This section collects any data citations, data availability statements, or supplementary materials included in this article.

Supplementary Materials

MMC1

Data Availability Statement

All SVM data sets and code are available on Github and can be accessed by the following link: https://github.com/SingharoyLab/H1N1_host_interaction.

A detailed list of chemical and biological reagents including their sources and catalog numbers can be found as Table S1 in the Supporting Information.

Glycopolymer synthesis and characterization.

Fluorescently labeled glycopolymers end-functionalized with an azide (GP) used in this study and their polymeric precursors (P) were prepared using the RAFT polymerization method according to previously published procedures54 and are summarized in Figure 2 and described in detail in SI.

Cell culture.

Madin-Darby Canine Kidney (MDCK) cells:

MDCK cells were cultured in Dulbeco’s modified Eagle’s medium supplemented with 10% FBS, 100 U/mL penicillin, and 100 U/ml streptomycin.

Viral culture.

Influenza virus strain A/PR/8/34 (H1N1, ATCC VR-1469) was purchased from ATCC and propagated in MDCK cells that were transferred to DMEM medium supplemented with 0.2% BSA fraction V, 25mM HEPES buffer, 2 μg/ml TPCK-trypsin, and 1% penicillin/streptomycin (“DMEM-TPCK” media). The same strain was used for viral production in embryonated chicken eggs. Briefly, fertilized chicken eggs were obtained and stored at 37 °C. When the embryos were 10 days old (assessed by candeling), virus was injected through small holes made in the shell over the air sac. The holes were covered with parafilm and the eggs were placed back at 37 °C. After two days, the eggs were chilled to prepare for harvest. The eggshells were cut open above the airsac and the allantoic fluid was carefully collected into centrifuge tubes without rupturing the yolk. The tubes were centrifuged to pellet any debris and the supernatant containing virus was aliquoted into 1 mL cryovials and stored at −80 °C.

Viral titers.

Turkey red blood cells were purchased from Lampire and a 1% solution was used to determine viral titers via the hemagglutination test. MDCK cells were used to determine the 50% tissue culture infective dose (TCID50) using the Spearman-Karber method.

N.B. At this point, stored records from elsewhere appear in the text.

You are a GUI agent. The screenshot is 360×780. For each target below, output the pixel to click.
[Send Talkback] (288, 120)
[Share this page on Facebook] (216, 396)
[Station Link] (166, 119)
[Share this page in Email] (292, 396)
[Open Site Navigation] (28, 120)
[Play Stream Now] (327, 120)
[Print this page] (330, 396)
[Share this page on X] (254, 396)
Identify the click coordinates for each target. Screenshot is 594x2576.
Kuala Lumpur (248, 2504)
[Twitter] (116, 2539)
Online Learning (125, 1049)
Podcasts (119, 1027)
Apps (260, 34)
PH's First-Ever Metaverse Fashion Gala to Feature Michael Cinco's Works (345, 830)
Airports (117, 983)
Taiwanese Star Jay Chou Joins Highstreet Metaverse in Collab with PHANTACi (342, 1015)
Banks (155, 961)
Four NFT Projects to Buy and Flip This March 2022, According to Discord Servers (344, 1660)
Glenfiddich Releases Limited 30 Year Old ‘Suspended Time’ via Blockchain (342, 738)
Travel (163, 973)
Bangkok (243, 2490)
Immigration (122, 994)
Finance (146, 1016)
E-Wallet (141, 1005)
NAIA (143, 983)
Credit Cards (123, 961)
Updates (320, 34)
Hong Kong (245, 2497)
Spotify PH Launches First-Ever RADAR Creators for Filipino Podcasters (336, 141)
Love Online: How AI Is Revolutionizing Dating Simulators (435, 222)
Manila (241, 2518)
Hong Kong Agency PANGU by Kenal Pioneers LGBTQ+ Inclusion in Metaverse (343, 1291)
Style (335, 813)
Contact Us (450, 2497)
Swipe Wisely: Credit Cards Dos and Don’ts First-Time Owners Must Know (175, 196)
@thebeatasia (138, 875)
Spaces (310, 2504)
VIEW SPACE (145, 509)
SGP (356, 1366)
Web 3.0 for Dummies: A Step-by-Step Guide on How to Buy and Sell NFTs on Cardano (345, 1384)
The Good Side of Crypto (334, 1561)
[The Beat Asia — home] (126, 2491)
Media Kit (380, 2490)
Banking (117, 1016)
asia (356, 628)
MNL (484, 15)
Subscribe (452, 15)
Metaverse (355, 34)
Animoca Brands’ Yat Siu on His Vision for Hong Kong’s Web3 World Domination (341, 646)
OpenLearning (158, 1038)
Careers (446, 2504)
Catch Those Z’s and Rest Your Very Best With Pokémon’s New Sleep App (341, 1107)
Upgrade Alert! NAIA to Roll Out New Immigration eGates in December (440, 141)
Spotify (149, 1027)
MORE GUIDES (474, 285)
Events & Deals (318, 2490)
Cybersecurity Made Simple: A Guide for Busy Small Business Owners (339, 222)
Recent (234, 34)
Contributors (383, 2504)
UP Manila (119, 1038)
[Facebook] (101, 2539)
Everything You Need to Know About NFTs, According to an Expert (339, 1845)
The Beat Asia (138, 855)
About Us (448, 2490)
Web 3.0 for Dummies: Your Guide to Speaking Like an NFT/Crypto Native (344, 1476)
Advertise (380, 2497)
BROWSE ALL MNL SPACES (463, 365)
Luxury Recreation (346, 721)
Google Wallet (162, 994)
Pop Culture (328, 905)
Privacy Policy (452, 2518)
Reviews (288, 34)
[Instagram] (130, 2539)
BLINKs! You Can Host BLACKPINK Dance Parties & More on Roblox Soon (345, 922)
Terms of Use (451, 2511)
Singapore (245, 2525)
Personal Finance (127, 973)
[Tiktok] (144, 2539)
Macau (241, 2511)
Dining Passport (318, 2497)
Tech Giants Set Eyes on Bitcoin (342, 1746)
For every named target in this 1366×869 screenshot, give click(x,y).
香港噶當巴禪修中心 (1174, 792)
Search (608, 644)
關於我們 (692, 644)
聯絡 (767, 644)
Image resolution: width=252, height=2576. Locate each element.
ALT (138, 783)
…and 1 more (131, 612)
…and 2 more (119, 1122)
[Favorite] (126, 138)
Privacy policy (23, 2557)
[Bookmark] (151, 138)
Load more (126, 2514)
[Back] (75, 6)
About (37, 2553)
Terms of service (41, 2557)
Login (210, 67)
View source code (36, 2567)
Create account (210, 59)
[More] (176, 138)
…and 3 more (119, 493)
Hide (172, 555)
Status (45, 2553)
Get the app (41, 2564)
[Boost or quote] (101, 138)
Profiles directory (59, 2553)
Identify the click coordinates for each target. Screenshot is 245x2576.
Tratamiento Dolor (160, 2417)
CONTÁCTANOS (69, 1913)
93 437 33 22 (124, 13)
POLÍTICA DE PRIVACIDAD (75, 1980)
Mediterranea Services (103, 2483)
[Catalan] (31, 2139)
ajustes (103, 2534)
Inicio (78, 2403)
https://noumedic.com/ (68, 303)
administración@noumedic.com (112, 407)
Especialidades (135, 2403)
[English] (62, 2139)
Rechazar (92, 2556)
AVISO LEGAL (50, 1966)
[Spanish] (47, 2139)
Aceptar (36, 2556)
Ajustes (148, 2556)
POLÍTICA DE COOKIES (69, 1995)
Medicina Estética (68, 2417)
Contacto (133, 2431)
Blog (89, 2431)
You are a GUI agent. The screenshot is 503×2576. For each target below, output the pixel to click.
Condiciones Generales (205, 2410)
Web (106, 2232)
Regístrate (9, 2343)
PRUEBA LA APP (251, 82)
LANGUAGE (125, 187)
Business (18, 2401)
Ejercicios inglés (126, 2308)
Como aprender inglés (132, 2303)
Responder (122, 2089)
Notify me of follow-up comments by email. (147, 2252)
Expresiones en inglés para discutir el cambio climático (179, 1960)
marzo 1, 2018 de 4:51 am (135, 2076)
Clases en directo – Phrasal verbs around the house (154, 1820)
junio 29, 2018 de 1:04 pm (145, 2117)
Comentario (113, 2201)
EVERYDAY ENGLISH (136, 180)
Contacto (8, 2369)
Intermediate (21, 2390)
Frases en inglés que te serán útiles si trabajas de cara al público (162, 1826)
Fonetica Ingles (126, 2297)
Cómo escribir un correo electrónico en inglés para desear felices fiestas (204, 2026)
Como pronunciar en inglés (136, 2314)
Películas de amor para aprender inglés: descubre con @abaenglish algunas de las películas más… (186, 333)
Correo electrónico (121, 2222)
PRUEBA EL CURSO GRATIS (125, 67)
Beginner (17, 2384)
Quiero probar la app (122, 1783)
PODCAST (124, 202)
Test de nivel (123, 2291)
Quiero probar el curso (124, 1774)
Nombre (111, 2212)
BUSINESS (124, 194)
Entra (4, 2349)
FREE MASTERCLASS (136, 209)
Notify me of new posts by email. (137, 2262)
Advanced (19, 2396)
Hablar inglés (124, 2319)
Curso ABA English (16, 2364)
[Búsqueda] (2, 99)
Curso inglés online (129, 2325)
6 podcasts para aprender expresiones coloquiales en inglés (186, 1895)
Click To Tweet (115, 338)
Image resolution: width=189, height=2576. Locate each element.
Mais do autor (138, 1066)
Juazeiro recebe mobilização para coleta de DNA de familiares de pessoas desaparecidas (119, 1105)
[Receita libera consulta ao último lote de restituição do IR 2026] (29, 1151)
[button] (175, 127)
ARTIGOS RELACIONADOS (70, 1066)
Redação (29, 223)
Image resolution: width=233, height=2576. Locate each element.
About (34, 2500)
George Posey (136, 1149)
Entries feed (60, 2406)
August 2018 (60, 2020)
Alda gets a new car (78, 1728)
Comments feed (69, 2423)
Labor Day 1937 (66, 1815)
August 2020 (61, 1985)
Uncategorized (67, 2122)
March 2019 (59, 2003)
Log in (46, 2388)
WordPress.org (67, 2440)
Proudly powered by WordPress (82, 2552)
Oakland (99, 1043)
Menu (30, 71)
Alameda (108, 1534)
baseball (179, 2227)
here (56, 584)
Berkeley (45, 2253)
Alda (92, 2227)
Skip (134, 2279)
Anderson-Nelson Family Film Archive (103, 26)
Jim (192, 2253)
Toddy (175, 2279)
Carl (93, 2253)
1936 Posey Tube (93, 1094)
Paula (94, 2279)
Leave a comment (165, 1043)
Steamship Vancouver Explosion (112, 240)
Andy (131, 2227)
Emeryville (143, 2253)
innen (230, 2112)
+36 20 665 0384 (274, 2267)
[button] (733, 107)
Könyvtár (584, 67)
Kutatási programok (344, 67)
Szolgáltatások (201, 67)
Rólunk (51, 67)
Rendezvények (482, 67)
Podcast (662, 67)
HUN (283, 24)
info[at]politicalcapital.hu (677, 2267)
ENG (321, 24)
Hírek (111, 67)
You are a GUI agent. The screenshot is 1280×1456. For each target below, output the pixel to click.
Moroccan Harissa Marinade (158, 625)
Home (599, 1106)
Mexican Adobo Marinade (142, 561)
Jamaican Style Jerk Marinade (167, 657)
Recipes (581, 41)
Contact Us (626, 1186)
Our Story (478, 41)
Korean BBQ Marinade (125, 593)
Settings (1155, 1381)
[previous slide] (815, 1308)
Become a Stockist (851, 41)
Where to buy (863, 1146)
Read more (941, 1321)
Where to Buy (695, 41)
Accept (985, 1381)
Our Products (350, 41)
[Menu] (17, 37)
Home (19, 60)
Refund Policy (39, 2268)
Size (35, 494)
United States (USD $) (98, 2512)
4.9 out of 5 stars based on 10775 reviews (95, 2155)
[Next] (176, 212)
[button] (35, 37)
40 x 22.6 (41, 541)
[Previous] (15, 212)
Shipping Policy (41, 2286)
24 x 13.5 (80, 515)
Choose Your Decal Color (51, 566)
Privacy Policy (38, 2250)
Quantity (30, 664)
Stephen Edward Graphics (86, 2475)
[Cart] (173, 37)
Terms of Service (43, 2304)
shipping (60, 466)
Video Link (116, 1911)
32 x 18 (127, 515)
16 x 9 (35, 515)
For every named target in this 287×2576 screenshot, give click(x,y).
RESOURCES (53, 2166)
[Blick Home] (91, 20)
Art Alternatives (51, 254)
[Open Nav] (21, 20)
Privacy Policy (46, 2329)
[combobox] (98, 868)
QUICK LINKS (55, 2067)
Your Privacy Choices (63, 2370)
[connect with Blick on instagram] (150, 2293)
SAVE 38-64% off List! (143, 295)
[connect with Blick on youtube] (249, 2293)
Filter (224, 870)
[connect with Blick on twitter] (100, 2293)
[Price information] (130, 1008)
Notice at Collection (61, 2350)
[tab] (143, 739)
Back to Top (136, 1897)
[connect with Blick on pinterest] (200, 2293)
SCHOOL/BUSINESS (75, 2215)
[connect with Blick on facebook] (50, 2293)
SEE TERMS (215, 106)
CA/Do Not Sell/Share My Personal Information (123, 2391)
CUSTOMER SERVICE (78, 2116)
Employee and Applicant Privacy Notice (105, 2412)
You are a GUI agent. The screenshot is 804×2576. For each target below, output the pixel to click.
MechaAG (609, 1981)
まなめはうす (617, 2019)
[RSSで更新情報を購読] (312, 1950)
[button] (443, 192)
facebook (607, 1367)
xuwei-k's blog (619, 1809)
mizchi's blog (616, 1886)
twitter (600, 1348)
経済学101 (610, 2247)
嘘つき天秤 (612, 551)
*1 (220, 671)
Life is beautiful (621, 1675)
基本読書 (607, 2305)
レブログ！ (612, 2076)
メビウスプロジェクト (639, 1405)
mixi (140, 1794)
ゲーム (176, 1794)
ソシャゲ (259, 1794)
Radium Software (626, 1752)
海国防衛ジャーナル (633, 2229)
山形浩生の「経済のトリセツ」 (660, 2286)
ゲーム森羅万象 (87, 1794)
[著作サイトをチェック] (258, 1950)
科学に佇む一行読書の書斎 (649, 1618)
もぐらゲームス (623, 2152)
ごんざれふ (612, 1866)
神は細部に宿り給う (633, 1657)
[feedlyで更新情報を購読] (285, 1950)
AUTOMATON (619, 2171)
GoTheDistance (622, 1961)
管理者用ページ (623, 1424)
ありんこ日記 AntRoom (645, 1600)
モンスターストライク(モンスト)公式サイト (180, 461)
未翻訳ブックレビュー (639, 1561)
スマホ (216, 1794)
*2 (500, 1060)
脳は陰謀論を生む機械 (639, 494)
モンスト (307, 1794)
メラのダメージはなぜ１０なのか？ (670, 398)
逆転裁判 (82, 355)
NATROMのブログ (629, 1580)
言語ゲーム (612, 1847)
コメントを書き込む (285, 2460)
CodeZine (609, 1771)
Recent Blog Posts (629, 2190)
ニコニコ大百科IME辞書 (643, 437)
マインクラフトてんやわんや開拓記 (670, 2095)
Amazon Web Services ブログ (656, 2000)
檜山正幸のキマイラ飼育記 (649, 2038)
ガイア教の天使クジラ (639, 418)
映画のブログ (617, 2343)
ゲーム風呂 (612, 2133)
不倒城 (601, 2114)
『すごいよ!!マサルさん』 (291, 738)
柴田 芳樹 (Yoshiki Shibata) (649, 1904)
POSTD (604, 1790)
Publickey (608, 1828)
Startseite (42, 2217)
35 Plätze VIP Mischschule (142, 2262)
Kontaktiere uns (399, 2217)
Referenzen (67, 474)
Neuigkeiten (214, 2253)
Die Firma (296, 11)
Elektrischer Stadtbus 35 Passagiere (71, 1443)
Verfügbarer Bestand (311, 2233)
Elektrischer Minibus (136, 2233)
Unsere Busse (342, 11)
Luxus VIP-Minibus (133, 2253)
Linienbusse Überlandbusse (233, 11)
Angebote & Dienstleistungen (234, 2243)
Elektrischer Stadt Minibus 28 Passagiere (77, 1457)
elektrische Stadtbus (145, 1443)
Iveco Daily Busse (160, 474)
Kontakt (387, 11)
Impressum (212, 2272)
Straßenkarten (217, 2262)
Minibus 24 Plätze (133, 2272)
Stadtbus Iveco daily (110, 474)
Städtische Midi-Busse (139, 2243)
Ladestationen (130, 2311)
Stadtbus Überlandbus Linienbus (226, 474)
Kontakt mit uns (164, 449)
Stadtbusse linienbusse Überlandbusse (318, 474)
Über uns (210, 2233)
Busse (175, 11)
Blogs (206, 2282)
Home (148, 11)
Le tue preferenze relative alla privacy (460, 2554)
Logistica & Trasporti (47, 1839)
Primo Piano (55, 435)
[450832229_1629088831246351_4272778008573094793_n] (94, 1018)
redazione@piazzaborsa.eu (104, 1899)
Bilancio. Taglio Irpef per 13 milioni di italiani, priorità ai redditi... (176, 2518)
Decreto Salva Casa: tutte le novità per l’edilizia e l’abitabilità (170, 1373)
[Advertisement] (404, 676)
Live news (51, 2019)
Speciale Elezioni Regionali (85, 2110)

Hemagglutination Inhibition.

Glycopolymer solutions in PBS (25 μL, ranging from 20 μM to 20 nM by 2-fold dilutions) were added to a 96 well plate. The last well in each row was used as a PBS control and did not contain glycopolymer or virus. An equal volume (25 μL) of H1N1 diluted to HAU=4 (turkey RBCs) was added to each well and allowed to incubate at room temperature. After a ½ hr incubation, 50 μL of 1% turkey RBCs in PBS were added to all of the wells. The Ki value was read after a ½ hr as the lowest concentration of polymer to inhibit hemagglutination.

Array construction.

Microarrays were printed on cyclooctyne-coated glass slides as previously described54 using a sciFLEXARRAYER S3 printer (Scienion) following passivation with a 1% BSA/0.1% Tween-20 solution in PBS for 1 hour. Polymer solutions were diluted in printing buffer (0.005% Tween-20 in PBS) to concentrations of 1, 5, and 10 μM polymer and printed in replicates of six at a humidity of 70%. Following an overnight reaction at 4°C, excess polymer was removed by vigorous washing in 0.1% Triton X/PBS solution. The slides were then imaged on an Axon GenePix4000B scanner (Molecular Devices) at the highest PMT possible without saturation of pixels. The GenePix software was used to calculate the relative polymer density, by dividing the fluorescent intensity at 532 nm by the labeling efficiency for each polymer (obtained through UV-Vis measurements) and the spot area (calculated from the spot diameter generated by the software). To obtain relative glycan density, the polymer density was multiplied by the glycan valency for each polymer (attained through NMR integration).

Array binding assays.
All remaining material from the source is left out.